A professional crew did the rest. The result is Awesome: I fuckin' shot that!
From the Toronto Star:
The result is incredibly raw, rough and occasionally raunchy. One fan immortalized himself urinating, others depicted themselves buying beer, dancing in the aisles or singing along with the songs — which everyone seems to know by heart.
Most of the fans also managed to grab footage of the Beasties performing. Some scenes are so close you can practically count nostril hairs; others so far away it might have been shot from the parking lot. There is a lot of camera shake, flaring and other amateur snafus; the film is subtitled "An Authorized Bootleg" for good reason.
But it's pure energy and for music fans, it's an absolute blast to experience. The film is scheduled to open in theatres on March 31, and the Beasties don't seem terribly worried about the movie title causing them any problems: the movie posters here have the full rude name. Let the exhibitors worry about that.
The original idea was to make a DVD, said Yauch, who acts as the band's unofficial movie and video director under the deliberately pompous pseudonym Nathaniel Hörnblowér.
He thought of involving the fans after seeing grainy performance video a fan shot using a cellphone, which he uploaded to the band's website.
"It was a real last-minute decision to do it at that Garden show," Yauch said. "We actually just decided three days before the show to try to pull it together."
The conscripting of the 50 amateur camera people, who all apparently worked for free, was done almost at random, although Horovitz allowed his younger brother Oliver, a film school student, to have one of the cameras.
Said Yauch: "We went on our website and asked if people had tickets for the show. The show was already sold out. We asked people who already had tickets if they'd be interested in filming.

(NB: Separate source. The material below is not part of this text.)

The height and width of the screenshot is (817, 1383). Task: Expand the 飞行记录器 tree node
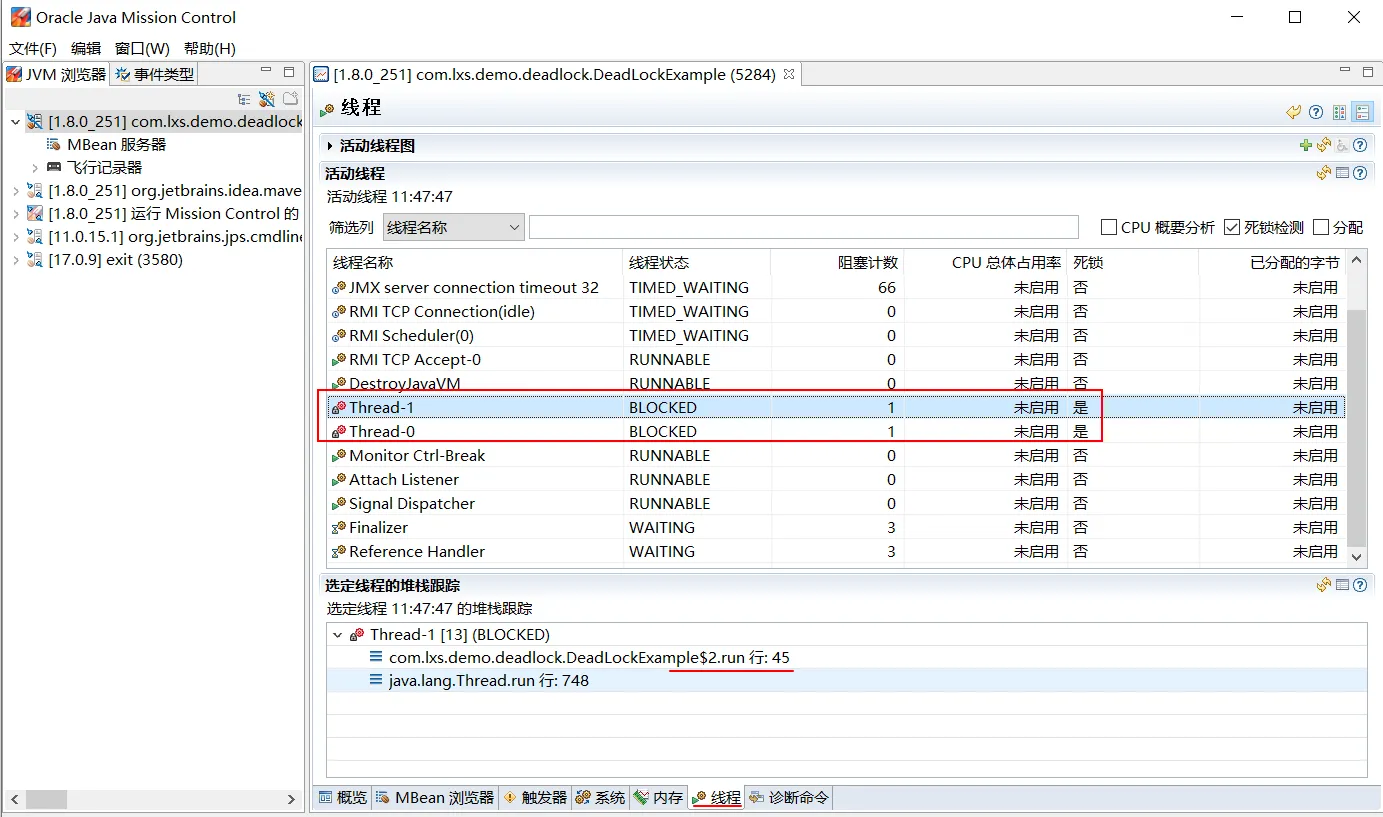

"We looked at a seating chart and picked people who were spread out all over the arena. That was the only criteria -- although maybe they had to be over 18."
The cameras all had to be returned after the concert and every single one of them came back. Then the band returned them to the store they had purchased them from, to get a refund.
"Some people out there probably have cameras that were from our movie that they're filming their vacation on," Diamond said.
The Beasties are not only iconoclasts, they're thrifty ones, at that.